Schreib die folgenden Einträge Zeile für Zeile unverändert ab.
___ Datenauszug
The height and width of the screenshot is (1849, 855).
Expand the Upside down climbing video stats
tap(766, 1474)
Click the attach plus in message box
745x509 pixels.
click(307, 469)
______
### Lösung
The height and width of the screenshot is (1849, 855).
Expand the Upside down climbing video stats
tap(766, 1474)
Click the attach plus in message box
745x509 pixels.
click(307, 469)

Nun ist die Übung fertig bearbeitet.